For reasons probably best left unanswered I need to generate infinite RSA public/private keys. Note this is not being used for anything highly secure, so please don't tell me not to do this, yes I know its not ideal. By "infinite" I mean I need a unknown number of them think billions to trillions, and creating them before being used is not possible.
Since this would consume infinite space and take infinite time to generate I need to do it at runtime.
However I also need to have for a given input the same key pair. This means I need to deterministically recreate the RSA key given the input.
I am using Go and normally you create keys using the following,
k, err := rsa.GenerateKey(rand.Reader, 2048)
Of course the catch is that rand.Reader is supplied by crypto/rand and as such there is no way to seed this.
I thought that it would be possible to provide my own reader implementation to achieve my goal. I looked through the source of GenerateKey and noted that it is looking for prime numbers, so I implemented my own reader, such that I could control the "random" primes returned, allowing me to generate the same key when required,
type Reader struct {
data []byte
sum int
primes []int
}
func NewReader(toRead string) *Reader {
primes := sieveOfEratosthenes(10_000_000)
return &Reader{[]byte(toRead), 0, primes}
}
func (r *Reader) Read(p []byte) (n int, err error) {
r.sum = r.sum + 1
if r.sum >= 100_000 {
return r.primes[rand.Intn(len(r.primes))], io.EOF
}
return r.primes[rand.Intn(len(r.primes))], nil
}
func sieveOfEratosthenes(N int) (primes []int) {
b := make([]bool, N)
for i := 2; i < N; i++ {
if b[i] == true {
continue
}
primes = append(primes, i)
for k := i * i; k < N; k += i {
b[k] = true
}
}
return
}
I can then call into generate key like so
k, err := rsa.GenerateKey(NewReader(""), 2048)
Which compiles, but crashes at runtime due to nil pointers. I am fairly comfortable with Go, but the implementation of RSA for this is beyond my understanding. Looking for either a better way to achieve this, or perhaps what I need to do to get my reader working.
Note, the only hard requirement's I have here are being able to generate the same key for a given input, and use rsa.GenerateKey or a drop in compatible replacement. The input can be anything really, so long as I get the same key as the output.

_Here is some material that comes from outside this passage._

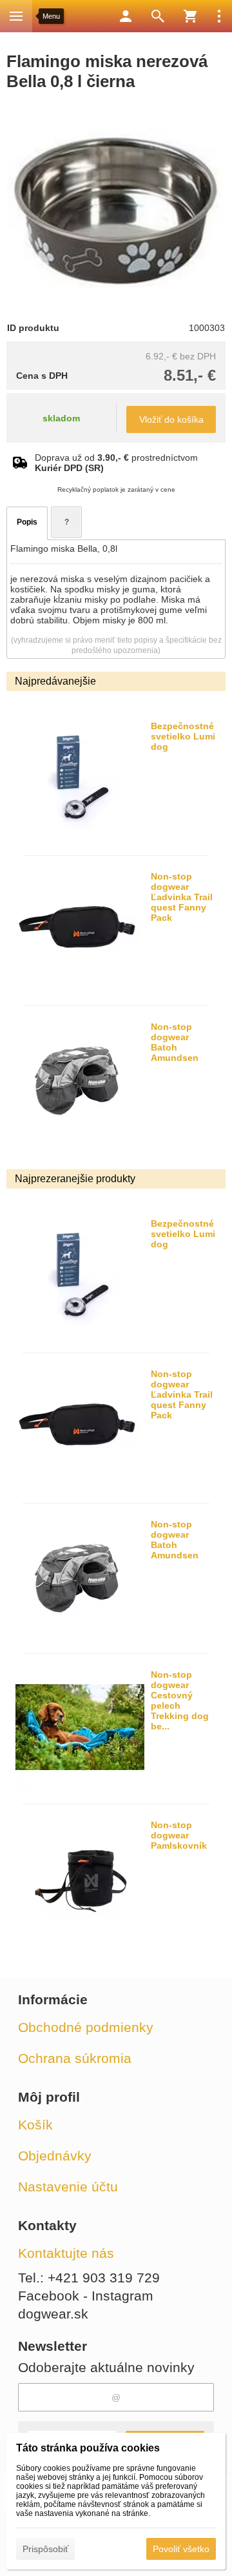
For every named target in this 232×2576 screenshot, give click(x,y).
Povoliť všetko (181, 2549)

Here is a Go playground link demonstrating where I am currently https://go.dev/play/p/jd1nAoPR5aD
The Read method is not doing what is expected. It does not fill the input p byte slice with random bytes. If you look at the implementation for Unix of crypto/rand.Read method, it passes the input byte slice into another reader. So basically you what you need to fill the byte slice with random numbers. For example:
func (r *Reader) Read(p []byte) (n int, err error) {
i := 0
b := p
for i < len(b) {
if len(b) < 4 {
b[0] = 7
b = b[1:]
} else {
binary.LittleEndian.PutUint32(b, uint32(rand.Intn(len(r.primes))))
b = b[4:]
}
}
return len(p), nil
}
Here is the link to playground.
UPD
As mentioned in the answer by Erwin, there is a function called MaybeReadRand that with 50% chance read 1 byte from rand reader to make this function nondeterministic. But you can get around by adding if statement in Read method: if length of the input slice is 1, then ignore everything and return. Otherwise, feed the input slice with prime numbers:
func (r *Reader) Read(p []byte) (n int, err error) {
i := 0
b := p
if len(p) == 1 {
println("maybeReadRand")
return 1, nil
}
for i < len(b) {
if len(b) < 4 {
b[0] = 7
b = b[1:]
} else {
binary.LittleEndian.PutUint32(b, uint32(r.primes[r.i]))
r.i++
b = b[4:]
}
}
return len(p), nil
}
In this snippet I am creating 2 keys, and both of them are equal.